[Stored data entries]
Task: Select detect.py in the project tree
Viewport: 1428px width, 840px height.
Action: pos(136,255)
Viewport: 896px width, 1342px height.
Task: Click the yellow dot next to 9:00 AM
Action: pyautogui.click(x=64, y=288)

What the task asks:
All entries above are to be reproduced exactly.

Response to this exercise:
Task: Select detect.py in the project tree
Viewport: 1428px width, 840px height.
Action: pos(136,255)
Viewport: 896px width, 1342px height.
Task: Click the yellow dot next to 9:00 AM
Action: pyautogui.click(x=64, y=288)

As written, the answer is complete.